The Other Side
I haven't come here to forgive the things others have done to me.
I've come here to forgive myself.
I walked through the ruined gates and murky waters and passed the ruined tombstones and and when I walk back out I'm going to leave behind every injury I've ever done to myself.
I need to lay it all to rest and move ahead.
So I'm going to forgive myself for all of those awful things I told myself over the years: I was stupid, ugly, worthless, dirty, a failure and a disgrace. Words and deeds more hateful and harmful then anything inflicted upon me by my worst enemy.
It's important that I forgive myself for making a life a chore, a task a sentence instead of the gift of adventure it was intended to be.
I've come here to forgive myself ... once upon a time my worst enemy.
I hope she will become my friend.
3 Comments:
It's so fascinating, and somewhat sad, how many of us needed to forgive ourselves, isn't it? I did the same. The images you post are simply gorgeous and haunting, Anita, and I can tell that you are now immersed in life's grand adventure!

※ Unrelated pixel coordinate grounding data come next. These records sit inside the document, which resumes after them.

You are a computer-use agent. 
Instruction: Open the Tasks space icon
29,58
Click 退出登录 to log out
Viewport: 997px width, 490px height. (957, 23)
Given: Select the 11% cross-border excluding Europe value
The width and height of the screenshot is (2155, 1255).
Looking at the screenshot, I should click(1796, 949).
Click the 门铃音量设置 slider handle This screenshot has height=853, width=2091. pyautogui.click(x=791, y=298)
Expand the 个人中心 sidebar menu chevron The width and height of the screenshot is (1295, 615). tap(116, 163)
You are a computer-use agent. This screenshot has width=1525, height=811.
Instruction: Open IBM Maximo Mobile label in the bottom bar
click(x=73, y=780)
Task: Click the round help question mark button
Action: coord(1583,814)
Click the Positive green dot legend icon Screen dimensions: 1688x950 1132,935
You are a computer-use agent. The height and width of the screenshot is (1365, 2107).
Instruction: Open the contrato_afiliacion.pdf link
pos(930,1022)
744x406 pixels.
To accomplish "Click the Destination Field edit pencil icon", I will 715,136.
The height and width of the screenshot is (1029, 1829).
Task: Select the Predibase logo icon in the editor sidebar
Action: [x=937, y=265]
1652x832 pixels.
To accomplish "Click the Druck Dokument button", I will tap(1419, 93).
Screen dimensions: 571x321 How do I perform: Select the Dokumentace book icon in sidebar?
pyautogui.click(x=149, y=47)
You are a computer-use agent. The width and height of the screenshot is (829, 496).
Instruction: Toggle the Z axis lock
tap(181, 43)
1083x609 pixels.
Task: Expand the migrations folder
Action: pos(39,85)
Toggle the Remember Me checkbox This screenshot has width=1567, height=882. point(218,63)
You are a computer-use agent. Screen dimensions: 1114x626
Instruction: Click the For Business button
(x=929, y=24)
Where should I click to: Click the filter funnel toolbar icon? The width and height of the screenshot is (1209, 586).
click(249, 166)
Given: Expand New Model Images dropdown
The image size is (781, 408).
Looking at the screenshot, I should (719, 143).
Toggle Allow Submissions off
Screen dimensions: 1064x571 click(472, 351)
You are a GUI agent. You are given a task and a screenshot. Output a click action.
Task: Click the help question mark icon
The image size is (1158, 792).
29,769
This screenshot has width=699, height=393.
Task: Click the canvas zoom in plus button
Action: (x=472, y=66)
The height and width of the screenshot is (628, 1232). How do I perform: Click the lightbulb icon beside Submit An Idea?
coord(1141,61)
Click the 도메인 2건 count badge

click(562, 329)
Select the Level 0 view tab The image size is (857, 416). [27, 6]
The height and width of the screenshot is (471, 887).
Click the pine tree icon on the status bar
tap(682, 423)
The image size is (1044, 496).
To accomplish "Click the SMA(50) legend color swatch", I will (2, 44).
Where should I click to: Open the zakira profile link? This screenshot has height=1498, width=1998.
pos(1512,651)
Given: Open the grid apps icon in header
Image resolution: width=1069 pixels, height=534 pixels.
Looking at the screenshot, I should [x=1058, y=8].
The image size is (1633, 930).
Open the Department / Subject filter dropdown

No kidding, if you caught someone treating a small child or animal they way we treat ourselves we'd have the law on SOMEONE ... you'd never stand for it.
as to the pic...
That's actually from a cemetery called Evergreen in Everett Washington.
It's a pretty weird looking place under normal circumstances. That flooding isn't a pond...it's overflow from the hills in the cemetery itself. Whenever it rains or the snow melts this is what happens.
Icky.
Anita Marie
I shed some tears when I read this Anita Marie. This is very potent.